DNA Vaccines for Epidemic Preparedness: SARS-CoV-2 and Beyond
, Ijoo Kwon 1, Sagar B. Kudchodkar 1, Deborah Kane 1, Amha Tadesse 1, Hyojin Lee 1, Young K. Park 1, Kar Muthumani 1 and Christine C. Roberts 1Round 1
Reviewer 1 Report
The revise article seems to be ok.
Author Response
We thank Reviewer 1 for the time to review the paper.
Reviewer 1 had no comments.
Reviewer 2 Report
This is very nice review paper to indicate important and advantage of DNA vaccine for epidemic preparedness. There are only minor comments.
1. In page 3: “INO-4800, developed by Inovio Pharmaceuticals, has been evaluated as part of Phase 1 and Phase 2 clinical trials [3, 4]. A Phase 3 study was terminated early and not completed [5].” The authors may add the possible reasons why the phase 3 study was not completed.
2. In page 4: “Of note is that T cell responses continued to increase through study week 24 to approximately 1200 SFU/106 cells and remained consistent through Week 48 [6].” Check this sentence.
(Of note is that T cell responses continued to increase to approximately 1200 SFU/106 cells at week 24 of the study and remained that level consistently through Week 48 [6].)?
No concern
Author Response
We thank Reviewer 2 for their careful reading and critique of the manuscript. The comments and responses are below.
This is very nice review paper to indicate important and advantage of DNA vaccine for epidemic preparedness. There are only minor comments.
- In page 3: “INO-4800, developed by Inovio Pharmaceuticals, has been evaluated as part of Phase 1 and Phase 2 clinical trials [3, 4]. A Phase 3 study was terminated early and not completed [5].” The authors may add the possible reasons why the phase 3 study was not completed.
Response: The reasons for the termination of the study has been added to the paper.
- In page 4: “Of note is that T cell responses continued to increase through study week 24 to approximately 1200 SFU/106 cells and remained consistent through Week 48 [6].” Check this sentence.
(Of note is that T cell responses continued to increase to approximately 1200 SFU/106 cells at week 24 of the study and remained that level consistently through Week 48 [6].)?
Response: This sentence has been reworded
Reviewer 3 Report
This article offers an overview of DNA vaccines used in the era of COVID-19. Three DNA vaccines are described with delivery routes, immunogenicity and dosage. Lastly, the advantages and challenges of DNA vaccines over other vaccines are highlighted.
To mu knowledge, all these informations were reviewed by Shafaati et al., 2022 in the Future Medicine Ltd, Future Virology Volume 17, Issue 1, January 2022, Pages 49-66. https://doi.org/10.2217/fvl-2021-0170.
Therefore, I miss the novelty of the present literature review. It would be better to wait the results of the ongoing clinical trials and book a complete review.
Author Response
We thank Reviewer #3 for their review and comments. The critique and response are below.
This article offers an overview of DNA vaccines used in the era of COVID-19. Three DNA vaccines are described with delivery routes, immunogenicity and dosage. Lastly, the advantages and challenges of DNA vaccines over other vaccines are highlighted.

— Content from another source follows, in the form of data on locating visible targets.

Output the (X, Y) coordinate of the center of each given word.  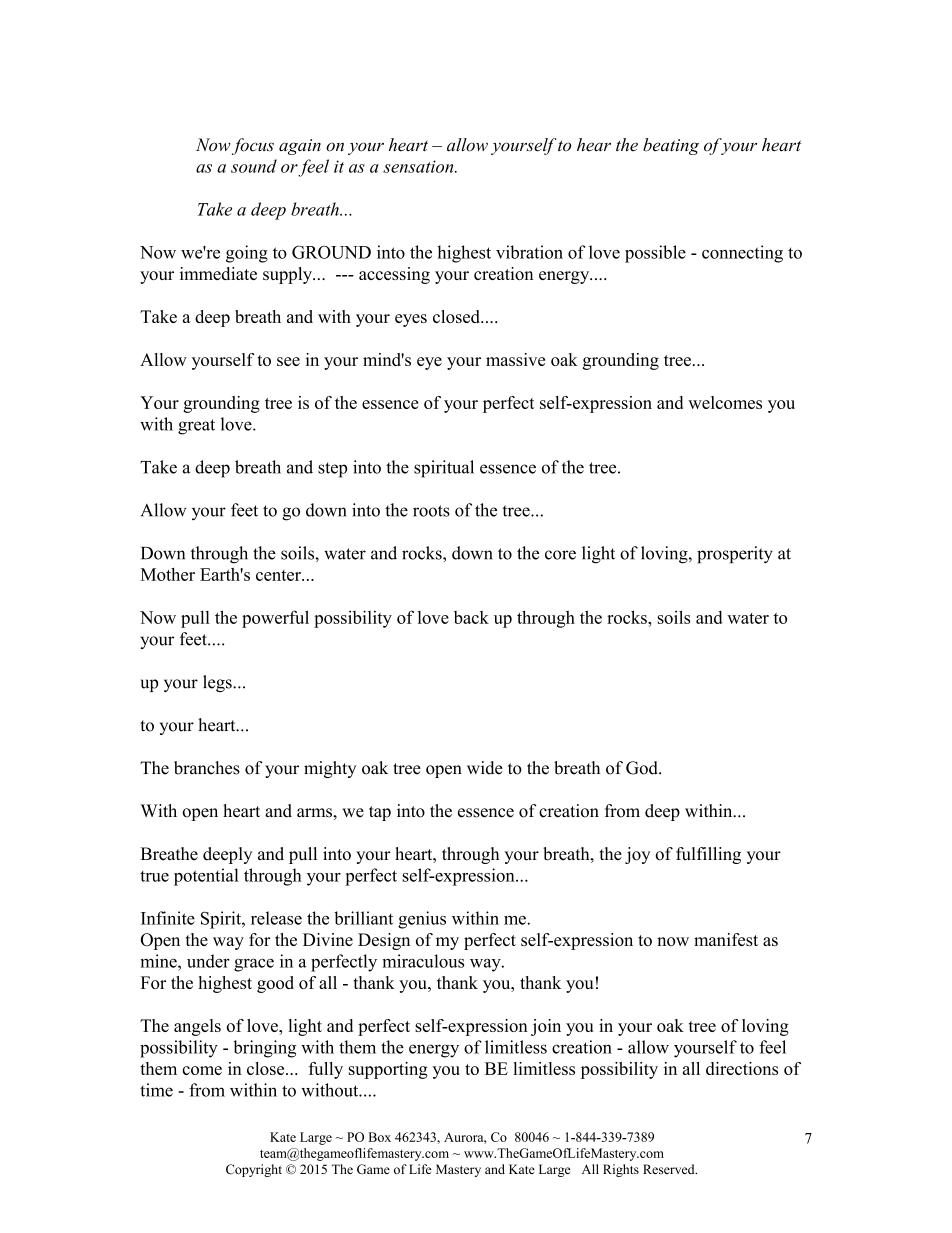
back (471, 617)
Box (380, 1137)
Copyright (254, 1170)
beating (671, 146)
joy (637, 855)
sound (254, 166)
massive (515, 359)
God (643, 768)
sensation (419, 166)
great (196, 427)
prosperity (735, 555)
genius (422, 920)
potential (206, 877)
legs (218, 683)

To mu knowledge, all these informations were reviewed by Shafaati et al., 2022 in the Future Medicine Ltd, Future Virology Volume 17, Issue 1, January 2022, Pages 49-66. https://doi.org/10.2217/fvl-2021-0170.

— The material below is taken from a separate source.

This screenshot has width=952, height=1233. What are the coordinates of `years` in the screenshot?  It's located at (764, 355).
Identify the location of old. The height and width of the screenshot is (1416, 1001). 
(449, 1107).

Therefore, I miss the novelty of the present literature review. It would be better to wait the results of the ongoing clinical trials and book a complete review.
Response: We thank the reviewer for their comments. The review of DNA vaccines from Shafaati and another review from Chavda have been added to this review. Both papers are complementary to the information presented in this manuscript. Shaafati and Chavda both provide details as to the various forms that DNA vaccines may take, as well their mechanism of action. Since the publication of the two prior reviews, results from most of the phase 1 studies have since been published and are reviewed and compared here. We have additionally added details of the other DNA vaccines for which immunogenicity data has been published.
This paper additionally addresses in detail the issue of thermostability of DNA vaccines as well as a more fulsome comparison of the various devices used in conjunction with DNA vaccines to induce in vivo transfection.
Round 2
Reviewer 3 Report
Dear authors
Thank you very much for updating and inserting the comments highlighted.